The same tool rated Nebraska’s Sen. Deb Fischer 30th, Iowa’s Sen. Joni Ernst 38th and Iowa’s Chuck Grassley first. Shown the ranking, Sasse’s campaign said there’s much more to Senate service than passing laws.
Sasse’s campaign said his Senate priorities include his work on the Judiciary Committee and confirming Trump-appointed conservatives to the Supreme Court, appeals courts and local district courts.
Much of Sasse’s work on the Intelligence Committee is classified and centers on China, staff said, which is why he engages publicly when he can on China, cyberattacks and threats.
The campaign says Sasse fights for expanded trade on the Finance Committee and worked against environmental regulations that threatened farms and ranches, though he left the Agriculture Committee in 2017 to pursue other assignments, leaving Nebraska without a member on the Senate ag panel for the first time in decades. Fischer later added the Agriculture Committee to her workload.
Sasse also led the charge, thus far filibustered, on the Born Alive Abortion Survivors Protection Act, which several in Nebraska’s anti-abortion community appreciated, including Julie Schmit-Albin.
Schmit-Albin’s group, Nebraska Right to Life, is one of many, including the Nebraska Farm Bureau, that have lined up behind Sasse’s reelection bid. Many, including her, tout his work behind the scenes.

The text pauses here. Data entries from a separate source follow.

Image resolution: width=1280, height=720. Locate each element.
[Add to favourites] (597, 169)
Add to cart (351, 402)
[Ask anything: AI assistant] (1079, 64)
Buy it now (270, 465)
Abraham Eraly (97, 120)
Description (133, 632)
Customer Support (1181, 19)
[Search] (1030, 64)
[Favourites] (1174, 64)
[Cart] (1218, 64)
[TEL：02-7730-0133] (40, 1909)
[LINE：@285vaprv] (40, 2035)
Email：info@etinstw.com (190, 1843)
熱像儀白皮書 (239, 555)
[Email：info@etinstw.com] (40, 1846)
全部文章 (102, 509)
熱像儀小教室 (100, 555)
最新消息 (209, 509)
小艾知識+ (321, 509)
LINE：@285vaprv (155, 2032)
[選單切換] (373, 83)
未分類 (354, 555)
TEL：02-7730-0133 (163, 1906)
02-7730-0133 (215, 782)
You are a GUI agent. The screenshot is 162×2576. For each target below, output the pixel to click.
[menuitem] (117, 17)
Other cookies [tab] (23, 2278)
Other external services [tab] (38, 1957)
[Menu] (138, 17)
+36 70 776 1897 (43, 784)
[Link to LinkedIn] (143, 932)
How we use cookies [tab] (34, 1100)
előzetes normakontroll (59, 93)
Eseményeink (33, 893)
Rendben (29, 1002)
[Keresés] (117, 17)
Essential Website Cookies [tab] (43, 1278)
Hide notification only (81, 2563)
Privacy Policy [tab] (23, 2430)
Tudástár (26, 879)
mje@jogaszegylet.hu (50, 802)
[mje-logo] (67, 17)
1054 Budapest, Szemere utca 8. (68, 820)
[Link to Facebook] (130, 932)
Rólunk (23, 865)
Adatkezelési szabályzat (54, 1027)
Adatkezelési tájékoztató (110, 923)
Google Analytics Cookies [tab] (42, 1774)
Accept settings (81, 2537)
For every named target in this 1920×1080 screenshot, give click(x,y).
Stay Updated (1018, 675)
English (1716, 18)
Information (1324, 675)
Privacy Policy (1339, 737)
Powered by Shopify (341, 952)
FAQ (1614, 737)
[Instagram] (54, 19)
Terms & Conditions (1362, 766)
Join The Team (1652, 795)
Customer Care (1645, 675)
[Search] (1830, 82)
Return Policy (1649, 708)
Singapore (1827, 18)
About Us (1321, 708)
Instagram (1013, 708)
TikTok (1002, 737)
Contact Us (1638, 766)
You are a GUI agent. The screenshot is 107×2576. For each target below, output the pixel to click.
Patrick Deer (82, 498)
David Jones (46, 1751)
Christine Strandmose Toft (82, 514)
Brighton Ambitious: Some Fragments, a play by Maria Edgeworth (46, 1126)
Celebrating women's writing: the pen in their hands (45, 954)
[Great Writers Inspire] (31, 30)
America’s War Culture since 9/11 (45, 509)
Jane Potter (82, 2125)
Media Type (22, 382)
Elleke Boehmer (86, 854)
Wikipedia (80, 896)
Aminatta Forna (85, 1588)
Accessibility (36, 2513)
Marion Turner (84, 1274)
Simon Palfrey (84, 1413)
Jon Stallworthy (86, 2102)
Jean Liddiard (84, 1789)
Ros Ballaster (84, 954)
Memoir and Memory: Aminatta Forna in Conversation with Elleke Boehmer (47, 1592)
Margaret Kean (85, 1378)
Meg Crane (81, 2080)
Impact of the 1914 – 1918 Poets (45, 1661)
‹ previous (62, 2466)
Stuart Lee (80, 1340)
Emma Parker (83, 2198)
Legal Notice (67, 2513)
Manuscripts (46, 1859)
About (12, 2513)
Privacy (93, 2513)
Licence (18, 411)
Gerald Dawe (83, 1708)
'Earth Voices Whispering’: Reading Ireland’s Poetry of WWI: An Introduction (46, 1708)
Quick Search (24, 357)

Before coronavirus curbed door-knocking, Sasse had campaigned in 86 of Nebraska’s 93 counties since mid-August, staff said. They’re now shifting to the “best data and digital tools in the state,” Sliva said.
Innis said the Sasse camp must be counting where his campaign bus stopped for gas, with or without him on it, because other Nebraskans, including elected leaders, tell him they rarely see Sasse.
“He’s been in Washington most of his adult life,” Innis said. “All his spare time has been spent in Washington, D.C., raising money. His family is there with him a lot of the time.”
Sasse’s campaign says such allegations are false, that Sasse was campaigning in all three of Nebraska’s congressional districts in March, with his son, and that he spends most weekends in the state.
“He can’t live off the campaign bus mid-weeks while the Senate is in session,” Sliva said. “But even so, he’s slept on the bus in the 3rd District many weekend nights.”
Innis says Nebraska voters are smart enough to see past Sasse’s fancy talk, particularly ranchers still mad about Sasse’s vote to take country-of-origin labeling off meat.
He says they deserve a representative who will stand more reliably with Trump and the Republican Party. Sasse’s team says Nebraskans already have a reliable conservative.
Sasse has voted with Trump in the Senate 86.4% of the time, according to an analysis of Senate votes by FiveThirtyEight.com, the political and statistical site run by Nate Silver.
That’s similar to the level of support that former Sen. Chuck Hagel offered President George W. Bush, based on World-Herald archives. Those two often feuded.